## [THE TASK]
Copy out the records word for word, starting at the line with "Rights and Permissions (617, 1275)" and going through the last line of the records.

## [RAW RECORDS]

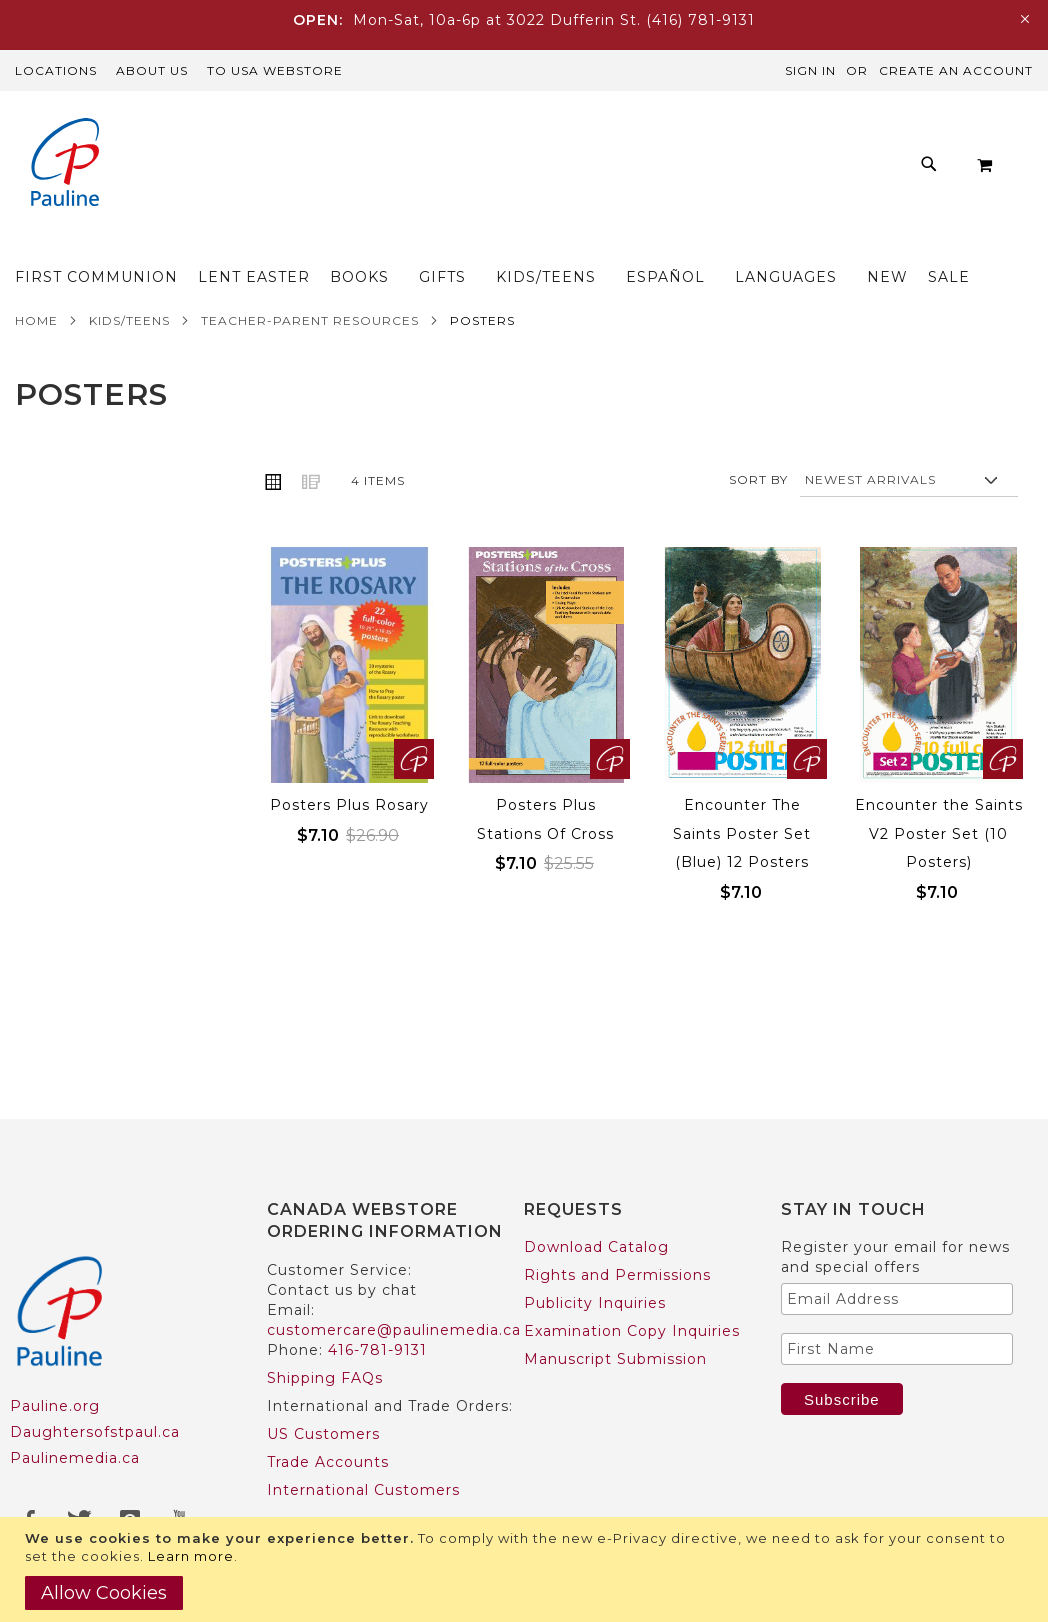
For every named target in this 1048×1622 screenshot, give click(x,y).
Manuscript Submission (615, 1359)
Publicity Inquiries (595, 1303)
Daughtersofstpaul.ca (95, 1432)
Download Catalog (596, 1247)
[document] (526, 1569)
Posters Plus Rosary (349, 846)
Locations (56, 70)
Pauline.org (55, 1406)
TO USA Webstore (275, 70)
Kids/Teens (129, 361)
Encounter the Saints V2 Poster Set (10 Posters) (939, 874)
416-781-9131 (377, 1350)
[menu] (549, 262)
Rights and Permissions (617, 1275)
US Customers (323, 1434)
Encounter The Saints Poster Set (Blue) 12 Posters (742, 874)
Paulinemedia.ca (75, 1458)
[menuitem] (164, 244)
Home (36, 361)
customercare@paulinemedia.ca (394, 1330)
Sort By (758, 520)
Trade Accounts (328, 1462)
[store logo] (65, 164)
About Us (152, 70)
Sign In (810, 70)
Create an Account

## [EXERCISE OUTPUT]
Rights and Permissions (617, 1275)
US Customers (323, 1434)
Encounter The Saints Poster Set (Blue) 12 Posters (742, 874)
Paulinemedia.ca (75, 1458)
[menuitem] (164, 244)
Home (36, 361)
customercare@paulinemedia.ca (394, 1330)
Sort By (758, 520)
Trade Accounts (328, 1462)
[store logo] (65, 164)
About Us (152, 70)
Sign In (810, 70)
Create an Account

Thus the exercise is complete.